Elves, dwarves, and humans once walked this land and built on it. For the past eight hundred years, no sapient being has disturbed the ruins.
Here's a building with chunks of nice mosaics on what's left of the interior walls! Most of them are pictures of people sitting on the floor with their eyes closed, occasionally surrounded by pretty lights or with hopefully-metaphorical extra eyeballs. The last one is a beautiful, intricate fractal pattern that invites one to stare at it.
The next building has nothing in it except a lot of angry bees, but the one after that looks to have been a glassworks! Most recognizable among the wreckage are the shattered remains of a glass tree, and a miraculously intact small glass rose. There's also a metal box that appears to be hooked up to a foot pedal.
The box starts cooling off as soon as she takes her foot off the pedal. Next place: a smaller house than that other one, brick like most of the surviving buildings and with a floorplan that suggests two bedrooms. This one manages to still have a silverware drawer, with two very different sizes of spoon and 3- and 5-tined forks. If they ever had any knives the centuries have consumed them.
She finds the school! Students had those reusable wax tablets and sticks, and a couple tablets in each classroom are still readable, mostly from having been upside down and/or sheltered under other stuff.
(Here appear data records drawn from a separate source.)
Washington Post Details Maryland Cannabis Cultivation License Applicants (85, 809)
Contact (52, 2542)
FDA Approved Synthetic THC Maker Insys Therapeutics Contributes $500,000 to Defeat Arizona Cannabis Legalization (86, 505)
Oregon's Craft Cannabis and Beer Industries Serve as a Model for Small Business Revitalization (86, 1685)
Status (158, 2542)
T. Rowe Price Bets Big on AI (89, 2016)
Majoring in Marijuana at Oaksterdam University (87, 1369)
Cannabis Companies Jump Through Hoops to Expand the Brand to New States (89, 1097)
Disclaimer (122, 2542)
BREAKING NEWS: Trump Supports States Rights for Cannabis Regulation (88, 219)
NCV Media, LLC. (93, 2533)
There's a classroom with stuff that might be algebra (hard to tell, since she can't reliably distinguish numbers from letters from mathematical symbols in the language in question). There's a reading classroom with a couple of sentences heavily annotated with symbols and additional words sticking off them. And there's a classroom with no tablets, but a handful of clay balls with chunks taken out of them, as if you started with a sphere and then deleted all the clay in a partially-overlapping sphere. The chalkboard in this room is still on the wall, and some words appear to have been blasted into it like a fire burned whatever was written on it into the surface forever.
She looks at all the writing long enough to memorize it. She picks up a clay sphere to see if it does anything.
The edge of the removed bit was clearly very smooth before wind and rain got at it, but other than that it's pretty boring.
There's a museum! Some of the exhibits were meant to last a while, like these displays of insects and flowers preserved in glass and resin. She finds:
*a dragonfly with 2 wing-lobes near the head and 2 in the back
*a nasty-looking wasp
*a pale gold butterfly
*a praying mantis the size of the palm of her hand
*a 5-petaled blue flower with white lines
*a cluster of little pink florets each no larger than a pea
There's a town hall with an amphitheater. Something with three evenly-spaced legs and a whole lot of spines has made its nest at the bottom! There's something shiny under it.
It makes a darn good try at biting her, filling her with spines, charging into her, etc, but when she grabs the metal rod from among its eggs and backs away it stays on the nest and doesn't pursue.
Not when she's just standing there holding it, but there's a bit on the bottom that could probably be twisted relative to the rest. Right now it's rusty and kind of stuck.
The rust cracks and comes off in flakes; eventually she gets it about 180 degrees around and then it doesn't seem like it's meant to go anymore. The creaking sound of it turning gets noticeably louder for a few moments before it stops.